*** Opening of MATERIAL TO PROCESS ***

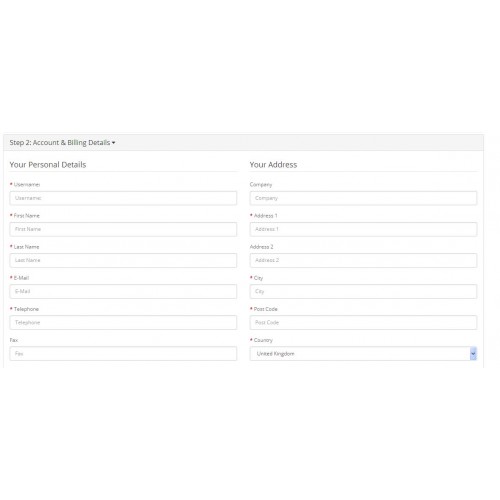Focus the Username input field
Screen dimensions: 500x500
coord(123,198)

*** Close of MATERIAL TO PROCESS ***
*** Opening of MATERIAL TO PROCESS ***

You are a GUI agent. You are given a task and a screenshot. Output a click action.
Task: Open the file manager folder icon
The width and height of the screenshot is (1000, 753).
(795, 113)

*** Close of MATERIAL TO PROCESS ***
*** Opening of MATERIAL TO PROCESS ***

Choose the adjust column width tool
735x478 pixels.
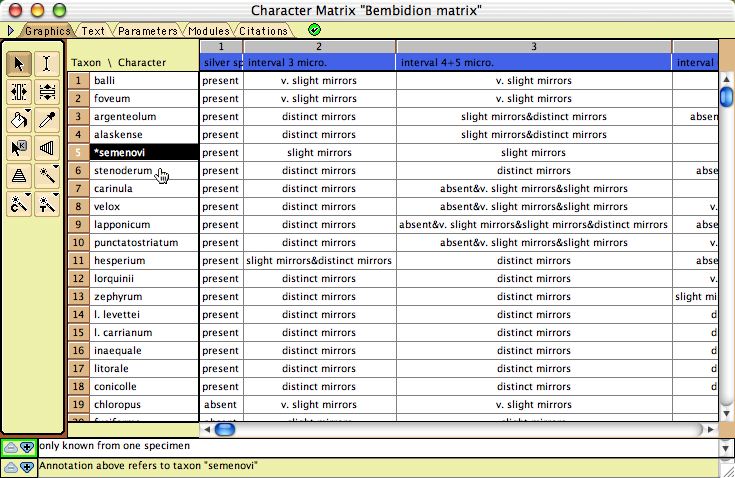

*** Close of MATERIAL TO PROCESS ***

Reproduce, word for word and in full, only the lines above that start at the line with "Choose the adjust column width tool" and run through the line with "735x478 pixels.", both ends included.

* EXERCISE ANSWER
Choose the adjust column width tool
735x478 pixels.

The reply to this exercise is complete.